Learn stopwords with alpha0Boost LDA. That way, all the stopwords group together in topic 0.
Then, always replace words from topic 0 during sampling.

Other idea: Do not consider stopwords, when estimating distribution parameters.

## Misc

### LDA Convergence

In [61]:
df_lda_convergence = pnd.read_csv("/home/knub/Repositories/master-thesis/results/lda_convergence.tsv", sep="\t", header=None)
df_lda_convergence.columns = ["iteration", "LL"]


plt.figure(figsize=cm2inch(10, 6), dpi=300)
plt.plot(df_lda_convergence.iteration, df_lda_convergence.LL, linestyle="None", color='black', linewidth=0.25,
         marker='x', markersize=3, label="Log likelihood")

plt.xlabel("Iteration")
plt.ylabel("Log-Likelihood per token")
plt.ylim((-10, -8))

plt.legend(loc="best", numpoints=1)


<IPython.core.display.Javascript object>

<matplotlib.legend.Legend at 0x7f1afdbc1310>

### LSH vs KDTree

In [44]:
df_lsh_vs_kdtree = pnd.read_csv("/home/knub/Repositories/master-thesis/results/nearest_neighbour_search_performance.tsv",
                                sep="\t")
df_lsh_vs_kdtree["ratio"] = df_lsh_vs_kdtree["kdtree"] / df_lsh_vs_kdtree["lsh"]
plt.figure(figsize=cm2inch(12, 6), dpi=300)
plt.axhline(y=1, linewidth=1.0, color='gray', ls='--', label="same runtime")
#plt.axvline(x=5, linewidth=2, color='gray', ls='--')
plt.semilogy(df_lsh_vs_kdtree["dimensions"], df_lsh_vs_kdtree["ratio"], 'x',
             c='black', markersize=4, label=None)
plt.xlabel("Number of dimensions")
plt.ylabel("$\\frac{Runtime~k\\mbox{-}d~tree}{Runtime~LSH}$")
plt.xlim((1, 11))
plt.ylim((0.005, 110))
plt.title("Runtime comparison k-d tree vs LSH (log scale)")
handles, labels = plt.gca().get_legend_handles_labels()
plt.gca().legend(handles[:1], labels[:1], loc='upper left', numpoints=1)
plt.tight_layout()

<IPython.core.display.Javascript object>

In [10]:
TOPICS_WELDA = "/data/wikipedia/2016-06-21/topic-models/topic.20news.50-1500.alpha-0-02.beta-0-02/model.20news.dim-50.skip-gram.embedding.welda.gaussian.distance-cos.lambda-0-6/welda.iteration-200.topics"
translated_interesting_topics = [33, 37]
df_topics_welda = read_topics(TOPICS_WELDA)
df_topics_welda.ix[translated_interesting_topics]

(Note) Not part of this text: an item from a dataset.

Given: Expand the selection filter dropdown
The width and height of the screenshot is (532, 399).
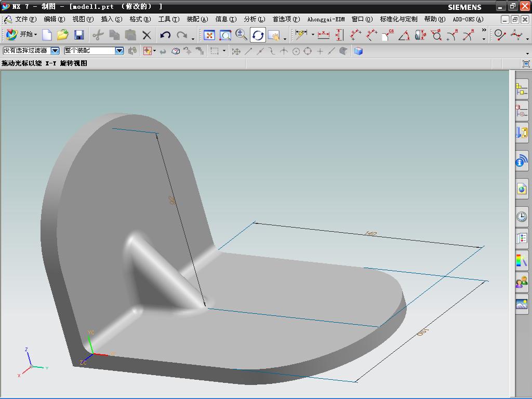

IOError: [Errno 2] No such file or directory: '/data/wikipedia/2016-06-21/topic-models/topic.20news.50-1500.alpha-0-02.beta-0-02/model.20news.dim-50.skip-gram.embedding.welda.gaussian.distance-cos.lambda-0-6/welda.iteration-200.topics'

In [75]:
plot_topics_in_embedding_space(pca, df_topics_welda, vectors_200, show_words=True, highlight_topics=translated_interesting_topics)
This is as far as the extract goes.